### Extracted entries
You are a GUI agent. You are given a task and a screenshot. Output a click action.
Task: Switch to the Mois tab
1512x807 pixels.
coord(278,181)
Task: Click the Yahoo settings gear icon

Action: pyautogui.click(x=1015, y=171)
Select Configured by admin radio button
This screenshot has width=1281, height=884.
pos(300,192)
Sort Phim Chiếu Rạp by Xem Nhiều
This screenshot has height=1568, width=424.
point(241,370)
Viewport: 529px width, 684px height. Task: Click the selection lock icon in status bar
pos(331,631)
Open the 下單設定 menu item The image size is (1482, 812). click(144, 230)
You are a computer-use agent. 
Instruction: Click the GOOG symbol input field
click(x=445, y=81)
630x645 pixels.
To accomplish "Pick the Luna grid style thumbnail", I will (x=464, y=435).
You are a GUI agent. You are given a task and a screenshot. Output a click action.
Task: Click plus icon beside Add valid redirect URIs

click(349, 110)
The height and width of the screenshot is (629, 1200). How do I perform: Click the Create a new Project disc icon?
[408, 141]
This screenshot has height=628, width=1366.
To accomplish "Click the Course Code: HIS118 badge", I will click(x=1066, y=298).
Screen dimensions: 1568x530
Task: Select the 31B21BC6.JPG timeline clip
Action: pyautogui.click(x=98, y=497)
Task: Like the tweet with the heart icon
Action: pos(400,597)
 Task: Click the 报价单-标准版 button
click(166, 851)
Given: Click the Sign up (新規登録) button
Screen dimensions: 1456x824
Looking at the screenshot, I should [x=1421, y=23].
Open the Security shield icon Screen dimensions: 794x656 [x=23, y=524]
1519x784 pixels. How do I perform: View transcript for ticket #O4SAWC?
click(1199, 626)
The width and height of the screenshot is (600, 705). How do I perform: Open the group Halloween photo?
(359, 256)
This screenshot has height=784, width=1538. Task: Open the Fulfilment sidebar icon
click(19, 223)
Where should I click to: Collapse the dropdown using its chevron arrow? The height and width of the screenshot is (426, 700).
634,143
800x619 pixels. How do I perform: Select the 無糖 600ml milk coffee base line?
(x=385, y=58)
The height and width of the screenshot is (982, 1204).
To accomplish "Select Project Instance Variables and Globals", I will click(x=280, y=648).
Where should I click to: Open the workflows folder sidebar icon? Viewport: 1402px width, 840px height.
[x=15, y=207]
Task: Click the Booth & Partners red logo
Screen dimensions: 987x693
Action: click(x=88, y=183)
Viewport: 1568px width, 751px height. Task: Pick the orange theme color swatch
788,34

### Stated goal
Lay out every line of the listing above as a JSON list of strings, one string per line, leaving out blank lines.

### Exercise answer
[
  "You are a GUI agent. You are given a task and a screenshot. Output a click action.",
  "Task: Switch to the Mois tab",
  "1512x807 pixels.",
  "coord(278,181)",
  "Task: Click the Yahoo settings gear icon",
  "Action: pyautogui.click(x=1015, y=171)",
  "Select Configured by admin radio button",
  "This screenshot has width=1281, height=884.",
  "pos(300,192)",
  "Sort Phim Chiếu Rạp by Xem Nhiều",
  "This screenshot has height=1568, width=424.",
  "point(241,370)",
  "Viewport: 529px width, 684px height. Task: Click the selection lock icon in status bar",
  "pos(331,631)",
  "Open the 下單設定 menu item The image size is (1482, 812). click(144, 230)",
  "You are a computer-use agent. ",
  "Instruction: Click the GOOG symbol input field",
  "click(x=445, y=81)",
  "630x645 pixels.",
  "To accomplish \"Pick the Luna grid style thumbnail\", I will (x=464, y=435).",
  "You are a GUI agent. You are given a task and a screenshot. Output a click action.",
  "Task: Click plus icon beside Add valid redirect URIs",
  "click(349, 110)",
  "The height and width of the screenshot is (629, 1200). How do I perform: Click the Create a new Project disc icon?",
  "[408, 141]",
  "This screenshot has height=628, width=1366.",
  "To accomplish \"Click the Course Code: HIS118 badge\", I will click(x=1066, y=298).",
  "Screen dimensions: 1568x530",
  "Task: Select the 31B21BC6.JPG timeline clip",
  "Action: pyautogui.click(x=98, y=497)",
  "Task: Like the tweet with the heart icon",
  "Action: pos(400,597)",
  " Task: Click the 报价单-标准版 button",
  "click(166, 851)",
  "Given: Click the Sign up (新規登録) button",
  "Screen dimensions: 1456x824",
  "Looking at the screenshot, I should [x=1421, y=23].",
  "Open the Security shield icon Screen dimensions: 794x656 [x=23, y=524]",
  "1519x784 pixels. How do I perform: View transcript for ticket #O4SAWC?",
  "click(1199, 626)",
  "The width and height of the screenshot is (600, 705). How do I perform: Open the group Halloween photo?",
  "(359, 256)",
  "This screenshot has height=784, width=1538. Task: Open the Fulfilment sidebar icon",
  "click(19, 223)",
  "Where should I click to: Collapse the dropdown using its chevron arrow? The height and width of the screenshot is (426, 700).",
  "634,143",
  "800x619 pixels. How do I perform: Select the 無糖 600ml milk coffee base line?",
  "(x=385, y=58)",
  "The height and width of the screenshot is (982, 1204).",
  "To accomplish \"Select Project Instance Variables and Globals\", I will click(x=280, y=648).",
  "Where should I click to: Open the workflows folder sidebar icon? Viewport: 1402px width, 840px height.",
  "[x=15, y=207]",
  "Task: Click the Booth & Partners red logo",
  "Screen dimensions: 987x693",
  "Action: click(x=88, y=183)",
  "Viewport: 1568px width, 751px height. Task: Pick the orange theme color swatch",
  "788,34"
]